Name: Brother Jereth Carrow
Age: 24
Gender: Male
Jereth is lean 6’5” with gaunt features. An acquiline profile sits over thin severe lips and surprisingly charming smile. Piercing blue eyes blaze from beneath his large brows. He shaves his head but cares for a small well-kept beard around the mouth. Jereth takes extra time and care to keep the short blond hair from becoming bristly and unruly. He has two prominent facial scars. One is across the his nose and top of his cheeks just under the eyes. The second traces down his left temple and cheek bone almost to his mouth. He is intermittently scarred across his body, and has a intricate wheel tattoo across his left shoulder blade.
Jereth normally wears one of two outfits. The first is a simple monk’s habit with a braided cord around the waist. The only easily noticeable difference is the dark grey color. While at the monastery, Jereth does not wear any shoes, but if wearing the monk’s habit elsewhere, he wears a pair of simple leather sandals. The second outfit is his work outfit, which is a suit of dark grey. He wears a leather watch with a silver faceplate, silver cuff links and buttons. He typically also wears a white tie with a silver clasp, a silver necklace with an emblem of the order of the wheel, and black leather belt. Hidden in the tailoring are layers of interwoven spider silk filament and Kevlar, a .45 pistol and few combat blades stationed at various points.
Jereth believes in strict discipline, calm cold decision making, and God. He rigorously follows the strictures of his order which include minimal luxury, humility before god, and lethal physical might. While Jereth struggles to remain level headed and humble, his faith is his strength and the keystone to his life. He dislikes excess of any kind, especially for violence. While all of God’s children are family and can be redeemed, that does not mean that humanity is necessarily the right voice to convince them. If they cannot repent, they must be saved by God himself, or so Jereth believes. He is relatively naïve on how the world at large functions, and struggles with a mild disdain for other less disciplined and those who wouldn’t strive to eliminate suffering from this world.
The Church has been a stabilizing force since the fall, and have a truce with the assassins that rule the dark. After a brief war after the collapse, the two have had a truce, where each have their own spheres of power they guard jealously. Playing the long game, church leaders have decided to slowly convert the population to gain control of the world, and the assassins have provided an excellent foil to do so. Also, the Church provides a safe home for retired assassins, corrupt politicians and other valuable or vulnerable souls. In exchange for the sanctity of practice, assassins have covert access to much of the information gathered through Church through the Order of the Lamb. While they occasionally spar with the Order of the Lion when a particular soul is important, both the assassins and the Lion avoid conflict of interest. Finally, the while the Order of the Wheel represents a potential threat, the assassins of the Wheel are far more interested in protecting their orthodoxy, or removing any figure that is too openly critical of the Church.

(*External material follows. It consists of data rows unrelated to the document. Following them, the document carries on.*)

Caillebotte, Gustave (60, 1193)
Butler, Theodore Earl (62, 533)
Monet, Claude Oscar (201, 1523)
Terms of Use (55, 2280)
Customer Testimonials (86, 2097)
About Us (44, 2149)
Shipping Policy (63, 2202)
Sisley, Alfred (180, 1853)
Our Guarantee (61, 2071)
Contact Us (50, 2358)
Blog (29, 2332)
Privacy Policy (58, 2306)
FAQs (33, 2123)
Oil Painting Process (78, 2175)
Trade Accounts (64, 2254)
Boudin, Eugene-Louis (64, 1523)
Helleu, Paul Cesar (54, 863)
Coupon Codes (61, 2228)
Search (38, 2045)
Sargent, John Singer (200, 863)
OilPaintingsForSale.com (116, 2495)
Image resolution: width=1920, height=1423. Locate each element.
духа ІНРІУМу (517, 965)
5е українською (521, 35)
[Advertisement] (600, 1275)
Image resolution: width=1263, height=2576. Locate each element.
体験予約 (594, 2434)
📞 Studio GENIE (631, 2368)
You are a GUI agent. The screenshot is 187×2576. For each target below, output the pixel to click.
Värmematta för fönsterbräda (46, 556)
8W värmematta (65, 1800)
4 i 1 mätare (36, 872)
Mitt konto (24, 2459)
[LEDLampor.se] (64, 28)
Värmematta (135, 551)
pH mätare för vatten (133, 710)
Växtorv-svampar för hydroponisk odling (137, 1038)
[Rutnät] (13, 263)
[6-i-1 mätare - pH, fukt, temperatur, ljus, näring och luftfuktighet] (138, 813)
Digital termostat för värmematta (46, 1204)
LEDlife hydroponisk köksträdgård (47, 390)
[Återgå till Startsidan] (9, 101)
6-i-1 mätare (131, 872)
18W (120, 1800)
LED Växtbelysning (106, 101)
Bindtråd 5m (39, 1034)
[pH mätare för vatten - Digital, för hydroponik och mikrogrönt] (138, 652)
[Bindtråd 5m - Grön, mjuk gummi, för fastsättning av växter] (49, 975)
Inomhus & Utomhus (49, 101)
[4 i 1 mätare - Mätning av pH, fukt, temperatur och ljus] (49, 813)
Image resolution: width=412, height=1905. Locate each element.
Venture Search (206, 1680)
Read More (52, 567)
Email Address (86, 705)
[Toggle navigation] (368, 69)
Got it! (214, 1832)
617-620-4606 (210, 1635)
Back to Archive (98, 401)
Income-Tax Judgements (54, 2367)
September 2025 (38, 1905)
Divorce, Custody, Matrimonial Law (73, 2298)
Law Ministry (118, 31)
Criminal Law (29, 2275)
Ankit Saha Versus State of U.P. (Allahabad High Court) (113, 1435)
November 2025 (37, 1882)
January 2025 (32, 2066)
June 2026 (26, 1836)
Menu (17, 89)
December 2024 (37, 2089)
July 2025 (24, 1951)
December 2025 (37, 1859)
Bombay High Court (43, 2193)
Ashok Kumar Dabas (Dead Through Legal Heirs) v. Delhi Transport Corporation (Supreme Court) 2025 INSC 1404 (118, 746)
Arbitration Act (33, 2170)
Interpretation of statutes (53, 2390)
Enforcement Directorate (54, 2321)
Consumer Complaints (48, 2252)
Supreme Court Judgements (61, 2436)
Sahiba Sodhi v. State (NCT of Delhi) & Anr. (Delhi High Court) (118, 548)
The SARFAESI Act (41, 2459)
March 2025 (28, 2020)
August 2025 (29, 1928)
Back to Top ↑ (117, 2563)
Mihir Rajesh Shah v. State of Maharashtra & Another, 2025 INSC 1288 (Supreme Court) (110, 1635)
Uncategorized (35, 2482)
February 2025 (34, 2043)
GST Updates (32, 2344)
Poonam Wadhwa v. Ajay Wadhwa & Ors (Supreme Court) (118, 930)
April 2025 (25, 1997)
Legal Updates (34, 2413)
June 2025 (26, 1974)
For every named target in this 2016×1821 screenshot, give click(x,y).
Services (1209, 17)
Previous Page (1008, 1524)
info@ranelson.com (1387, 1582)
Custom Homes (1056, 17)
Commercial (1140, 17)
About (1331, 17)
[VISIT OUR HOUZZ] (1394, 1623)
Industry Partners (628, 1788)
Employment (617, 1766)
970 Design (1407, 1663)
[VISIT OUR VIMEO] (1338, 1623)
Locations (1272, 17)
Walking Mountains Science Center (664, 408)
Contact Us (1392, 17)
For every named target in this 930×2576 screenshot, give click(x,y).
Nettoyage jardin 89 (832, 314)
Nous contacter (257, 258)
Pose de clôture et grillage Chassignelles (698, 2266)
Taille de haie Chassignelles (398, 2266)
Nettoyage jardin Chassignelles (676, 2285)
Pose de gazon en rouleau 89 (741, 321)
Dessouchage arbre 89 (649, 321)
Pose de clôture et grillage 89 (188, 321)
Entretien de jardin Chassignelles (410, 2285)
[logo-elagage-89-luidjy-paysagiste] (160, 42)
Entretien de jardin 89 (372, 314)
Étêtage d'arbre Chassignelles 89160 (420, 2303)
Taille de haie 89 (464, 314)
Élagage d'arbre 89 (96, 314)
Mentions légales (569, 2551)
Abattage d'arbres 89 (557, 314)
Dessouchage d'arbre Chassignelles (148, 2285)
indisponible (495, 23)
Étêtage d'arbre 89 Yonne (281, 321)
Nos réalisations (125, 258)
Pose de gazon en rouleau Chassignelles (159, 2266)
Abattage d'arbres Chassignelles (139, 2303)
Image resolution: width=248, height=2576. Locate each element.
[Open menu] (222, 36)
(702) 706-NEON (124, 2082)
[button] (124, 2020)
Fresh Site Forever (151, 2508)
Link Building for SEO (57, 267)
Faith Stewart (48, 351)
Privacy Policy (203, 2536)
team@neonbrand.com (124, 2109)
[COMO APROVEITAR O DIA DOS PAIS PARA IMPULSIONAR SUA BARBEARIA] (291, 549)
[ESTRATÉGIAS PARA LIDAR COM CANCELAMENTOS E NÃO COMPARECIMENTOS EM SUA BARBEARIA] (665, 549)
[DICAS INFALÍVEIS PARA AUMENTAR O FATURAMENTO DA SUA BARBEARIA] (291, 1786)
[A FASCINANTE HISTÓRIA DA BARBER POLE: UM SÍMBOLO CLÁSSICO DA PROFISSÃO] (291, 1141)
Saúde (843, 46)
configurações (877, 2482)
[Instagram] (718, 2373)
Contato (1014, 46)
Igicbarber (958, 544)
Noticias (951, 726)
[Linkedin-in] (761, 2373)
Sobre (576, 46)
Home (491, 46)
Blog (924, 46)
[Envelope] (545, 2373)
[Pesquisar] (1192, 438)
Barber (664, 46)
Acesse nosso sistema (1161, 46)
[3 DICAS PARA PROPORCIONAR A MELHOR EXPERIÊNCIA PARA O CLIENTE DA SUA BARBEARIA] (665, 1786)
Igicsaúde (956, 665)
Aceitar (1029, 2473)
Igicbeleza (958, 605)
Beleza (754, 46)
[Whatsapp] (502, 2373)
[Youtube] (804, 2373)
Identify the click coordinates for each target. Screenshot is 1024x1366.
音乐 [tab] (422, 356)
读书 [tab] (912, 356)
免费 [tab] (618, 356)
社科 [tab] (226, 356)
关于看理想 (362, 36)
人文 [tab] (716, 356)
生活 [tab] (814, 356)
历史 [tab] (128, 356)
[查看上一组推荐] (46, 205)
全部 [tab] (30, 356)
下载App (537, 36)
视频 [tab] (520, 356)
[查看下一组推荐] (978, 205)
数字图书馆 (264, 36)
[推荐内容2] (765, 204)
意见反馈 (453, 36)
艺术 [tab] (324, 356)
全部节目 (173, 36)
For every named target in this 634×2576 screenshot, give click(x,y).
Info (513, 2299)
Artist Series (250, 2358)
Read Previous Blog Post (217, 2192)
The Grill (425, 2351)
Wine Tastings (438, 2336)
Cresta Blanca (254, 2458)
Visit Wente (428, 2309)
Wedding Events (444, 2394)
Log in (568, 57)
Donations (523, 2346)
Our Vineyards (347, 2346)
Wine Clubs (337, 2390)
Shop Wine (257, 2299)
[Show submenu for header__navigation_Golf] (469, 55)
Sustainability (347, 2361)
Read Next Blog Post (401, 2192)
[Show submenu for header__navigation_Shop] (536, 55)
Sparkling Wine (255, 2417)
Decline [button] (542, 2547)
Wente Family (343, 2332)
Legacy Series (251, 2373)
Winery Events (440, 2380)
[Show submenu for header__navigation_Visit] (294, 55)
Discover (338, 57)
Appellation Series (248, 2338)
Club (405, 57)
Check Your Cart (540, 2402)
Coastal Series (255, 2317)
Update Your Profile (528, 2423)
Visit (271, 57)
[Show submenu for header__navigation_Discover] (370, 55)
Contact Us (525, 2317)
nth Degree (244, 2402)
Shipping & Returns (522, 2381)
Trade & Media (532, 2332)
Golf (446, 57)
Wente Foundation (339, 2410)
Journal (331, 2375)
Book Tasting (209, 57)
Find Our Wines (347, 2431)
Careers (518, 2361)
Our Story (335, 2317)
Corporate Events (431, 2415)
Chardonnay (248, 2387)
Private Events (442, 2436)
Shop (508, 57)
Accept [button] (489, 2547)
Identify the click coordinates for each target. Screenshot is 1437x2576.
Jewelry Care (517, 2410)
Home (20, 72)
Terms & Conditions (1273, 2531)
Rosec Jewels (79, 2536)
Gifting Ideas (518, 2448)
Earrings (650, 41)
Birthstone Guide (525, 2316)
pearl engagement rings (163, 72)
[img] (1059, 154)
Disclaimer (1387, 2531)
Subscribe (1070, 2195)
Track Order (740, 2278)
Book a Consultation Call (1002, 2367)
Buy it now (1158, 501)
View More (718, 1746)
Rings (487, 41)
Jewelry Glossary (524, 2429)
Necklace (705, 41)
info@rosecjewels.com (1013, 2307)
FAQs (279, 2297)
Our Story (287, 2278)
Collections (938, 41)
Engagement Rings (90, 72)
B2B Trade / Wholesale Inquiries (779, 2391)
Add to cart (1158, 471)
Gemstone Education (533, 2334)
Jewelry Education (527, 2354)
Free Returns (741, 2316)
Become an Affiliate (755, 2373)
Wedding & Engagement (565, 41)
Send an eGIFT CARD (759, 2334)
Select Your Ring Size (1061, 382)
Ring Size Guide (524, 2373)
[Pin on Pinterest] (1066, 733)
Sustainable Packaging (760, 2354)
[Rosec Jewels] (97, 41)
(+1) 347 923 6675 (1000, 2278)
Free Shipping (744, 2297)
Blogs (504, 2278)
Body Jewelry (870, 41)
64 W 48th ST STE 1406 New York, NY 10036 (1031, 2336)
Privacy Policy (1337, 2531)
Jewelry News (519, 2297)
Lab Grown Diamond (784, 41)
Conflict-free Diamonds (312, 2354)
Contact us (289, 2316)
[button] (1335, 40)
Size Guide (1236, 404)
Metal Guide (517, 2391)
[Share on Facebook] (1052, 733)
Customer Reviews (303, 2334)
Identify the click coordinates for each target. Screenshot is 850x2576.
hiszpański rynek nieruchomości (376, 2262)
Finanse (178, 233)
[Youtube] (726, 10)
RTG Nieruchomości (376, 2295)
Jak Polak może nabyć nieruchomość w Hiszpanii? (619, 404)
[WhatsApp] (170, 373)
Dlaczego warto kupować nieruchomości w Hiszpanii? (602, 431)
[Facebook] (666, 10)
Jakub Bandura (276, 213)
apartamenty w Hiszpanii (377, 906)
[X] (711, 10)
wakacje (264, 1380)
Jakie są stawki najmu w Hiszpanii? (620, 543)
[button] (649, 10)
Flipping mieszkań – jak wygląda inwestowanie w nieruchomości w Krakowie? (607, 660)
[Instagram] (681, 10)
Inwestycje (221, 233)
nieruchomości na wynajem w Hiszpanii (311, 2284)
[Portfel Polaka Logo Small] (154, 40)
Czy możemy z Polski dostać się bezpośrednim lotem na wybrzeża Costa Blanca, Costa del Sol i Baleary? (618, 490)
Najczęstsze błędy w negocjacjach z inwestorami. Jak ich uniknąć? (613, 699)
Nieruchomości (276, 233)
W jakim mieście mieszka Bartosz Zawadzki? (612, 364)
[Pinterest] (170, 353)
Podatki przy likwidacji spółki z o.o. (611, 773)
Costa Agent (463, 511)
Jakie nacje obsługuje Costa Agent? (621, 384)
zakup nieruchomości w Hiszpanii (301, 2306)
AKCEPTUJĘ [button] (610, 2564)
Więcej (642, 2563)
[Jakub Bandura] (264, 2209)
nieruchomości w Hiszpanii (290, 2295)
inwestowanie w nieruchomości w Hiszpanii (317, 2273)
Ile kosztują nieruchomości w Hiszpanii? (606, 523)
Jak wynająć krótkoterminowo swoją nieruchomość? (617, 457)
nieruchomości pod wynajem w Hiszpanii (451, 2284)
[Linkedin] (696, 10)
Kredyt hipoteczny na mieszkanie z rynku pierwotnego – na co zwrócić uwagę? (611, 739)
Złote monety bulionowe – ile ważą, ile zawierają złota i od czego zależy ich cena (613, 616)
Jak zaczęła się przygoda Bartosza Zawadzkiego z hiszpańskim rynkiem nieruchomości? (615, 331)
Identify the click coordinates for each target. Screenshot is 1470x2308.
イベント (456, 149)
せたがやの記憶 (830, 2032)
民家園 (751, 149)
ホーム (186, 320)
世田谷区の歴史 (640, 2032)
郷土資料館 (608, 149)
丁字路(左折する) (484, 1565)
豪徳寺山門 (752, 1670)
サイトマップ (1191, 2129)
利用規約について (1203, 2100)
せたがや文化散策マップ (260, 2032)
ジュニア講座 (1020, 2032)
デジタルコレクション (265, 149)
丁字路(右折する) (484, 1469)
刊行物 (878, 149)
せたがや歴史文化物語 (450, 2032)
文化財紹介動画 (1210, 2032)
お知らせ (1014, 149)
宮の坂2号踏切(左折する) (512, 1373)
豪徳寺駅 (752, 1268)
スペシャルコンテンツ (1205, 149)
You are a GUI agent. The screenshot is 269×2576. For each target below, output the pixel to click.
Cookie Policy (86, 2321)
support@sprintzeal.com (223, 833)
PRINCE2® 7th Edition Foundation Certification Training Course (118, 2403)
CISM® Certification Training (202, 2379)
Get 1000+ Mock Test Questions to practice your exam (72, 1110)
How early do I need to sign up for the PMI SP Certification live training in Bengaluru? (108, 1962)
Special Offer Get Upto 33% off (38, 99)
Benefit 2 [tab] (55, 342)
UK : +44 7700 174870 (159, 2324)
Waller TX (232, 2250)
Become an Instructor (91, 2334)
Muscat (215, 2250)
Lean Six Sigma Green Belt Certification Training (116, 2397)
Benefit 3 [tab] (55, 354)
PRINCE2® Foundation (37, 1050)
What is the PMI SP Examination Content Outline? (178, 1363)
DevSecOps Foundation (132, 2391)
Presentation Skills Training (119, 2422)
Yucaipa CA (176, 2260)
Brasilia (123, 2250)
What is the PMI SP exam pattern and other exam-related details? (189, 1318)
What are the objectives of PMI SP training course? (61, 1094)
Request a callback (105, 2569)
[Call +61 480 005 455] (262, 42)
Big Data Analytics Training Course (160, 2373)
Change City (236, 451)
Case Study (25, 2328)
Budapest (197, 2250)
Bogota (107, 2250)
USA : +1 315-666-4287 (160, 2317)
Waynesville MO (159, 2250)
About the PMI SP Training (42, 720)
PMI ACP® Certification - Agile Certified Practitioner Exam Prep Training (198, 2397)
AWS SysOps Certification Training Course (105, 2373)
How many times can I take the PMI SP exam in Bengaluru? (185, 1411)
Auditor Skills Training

There are usually only two ways to enter the Order of the Wheel. You either are selected as young orphaned boy, or retire into it after a long, successful career as a dealer of death. Few live to grow old in the Order of the Wheel, and the hierarchy purposefully keeps the numbers low to both ensure quality, and reduce any exposure from a large corps of assassins that would conflict with the public position of the Church.
Jereth was born under another name, but his parents gave him up for reasons unknown to him when he was five. All the orphaned children were initially placed into large communal orphanages out in the countryside. A strict schedule of prayer and meditation, formal education and physical training was developed to sort out their wards into separate categories. The most promising are taken by the Order of the Wheel, much to the dismay and grumbling of the many orders of the church. The children, some of whom have been abused or been on the street, knew about the separation process and most strove to either place out in hopes of improving their situation in the world, or get enough education to escape the strict atmosphere of the church.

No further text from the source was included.